14 February 2010
Lee Kum Kee: Plum Sauce & Pandan Rice Cakes { via @Nli10} (Sing Fat, Birmingham)
"Kung Hei Fat Choi, Fung Bao Giam Loi" - for today marks the start of the Chinese New Year of the Tiger.
I decided to make an authentic style Chinese meal last night to mark this occasion, and because I haven't had decent homemade Chinese in a while. I used the plum sauce on Quorn pieces (due to a vegetarian partner) and served with fresh Shanghai noodles (pretty much the same as Udon noodles but a little more floury) and a few leafy greens.
I've never tried the plum sauce variety from Lee Kum Kee - they do a very wide range of sauces and accompaniments - but I am familiar with the flavour from many take-aways.
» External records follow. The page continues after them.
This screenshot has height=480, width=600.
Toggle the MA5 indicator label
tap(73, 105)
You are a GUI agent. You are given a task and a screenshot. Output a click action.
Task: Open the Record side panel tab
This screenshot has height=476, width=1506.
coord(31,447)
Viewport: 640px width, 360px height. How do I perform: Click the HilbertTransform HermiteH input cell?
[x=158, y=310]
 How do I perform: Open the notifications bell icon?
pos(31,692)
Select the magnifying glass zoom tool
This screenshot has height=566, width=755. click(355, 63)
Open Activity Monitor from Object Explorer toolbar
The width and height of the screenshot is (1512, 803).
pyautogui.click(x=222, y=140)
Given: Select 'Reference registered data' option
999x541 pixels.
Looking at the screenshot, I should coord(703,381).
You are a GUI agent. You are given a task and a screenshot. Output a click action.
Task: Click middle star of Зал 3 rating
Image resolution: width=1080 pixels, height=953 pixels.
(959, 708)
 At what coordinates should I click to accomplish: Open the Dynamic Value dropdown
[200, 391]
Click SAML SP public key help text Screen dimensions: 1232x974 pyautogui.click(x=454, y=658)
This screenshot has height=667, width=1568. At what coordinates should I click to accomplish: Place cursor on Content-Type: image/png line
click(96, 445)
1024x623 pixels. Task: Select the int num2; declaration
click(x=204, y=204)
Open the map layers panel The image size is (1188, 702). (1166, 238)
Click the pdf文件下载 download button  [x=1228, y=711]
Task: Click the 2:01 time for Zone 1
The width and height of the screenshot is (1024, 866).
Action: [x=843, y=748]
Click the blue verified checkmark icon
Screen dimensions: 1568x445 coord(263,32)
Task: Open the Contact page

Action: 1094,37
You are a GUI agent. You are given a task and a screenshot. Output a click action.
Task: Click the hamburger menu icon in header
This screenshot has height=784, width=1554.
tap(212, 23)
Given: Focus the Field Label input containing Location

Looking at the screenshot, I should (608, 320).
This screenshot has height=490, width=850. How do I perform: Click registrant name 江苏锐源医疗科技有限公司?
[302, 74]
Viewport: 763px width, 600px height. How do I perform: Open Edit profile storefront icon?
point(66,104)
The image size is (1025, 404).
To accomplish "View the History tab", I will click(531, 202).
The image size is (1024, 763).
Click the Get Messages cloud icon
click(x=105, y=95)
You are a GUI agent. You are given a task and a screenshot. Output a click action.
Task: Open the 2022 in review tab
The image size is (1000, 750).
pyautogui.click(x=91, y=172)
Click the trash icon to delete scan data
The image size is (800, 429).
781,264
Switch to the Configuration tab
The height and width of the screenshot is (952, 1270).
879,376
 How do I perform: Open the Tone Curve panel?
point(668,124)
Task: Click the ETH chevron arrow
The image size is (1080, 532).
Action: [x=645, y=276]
I'd say that a fair few of them may well have been using this exact sauce as it is of take-away standard. I haven't seen many of these sauces in the normal supermarkets, but they are well worth hunting down as they always seem to provide the definitive version.
For afters I bought the Pandan Rice Cakes. These are glutinous rice based snacks covered in flour. They were available in a variety of colours but I chose the green ones. I remember eating similar at university, but without added colours and with a centre of something like peanut or jam. These did not taste the same.
On opening the packet I got an odd vegetable based smell wafting up and although the texture and feel of them was identical to the ones I remember, the flavour was really off-putting. Between the two of us we didn't manage to finish one. I'm sure that it's just my delicate western palate rejecting new and unusual flavours, and I think that the version I had previously may have been a Japanese one made to a different recipe.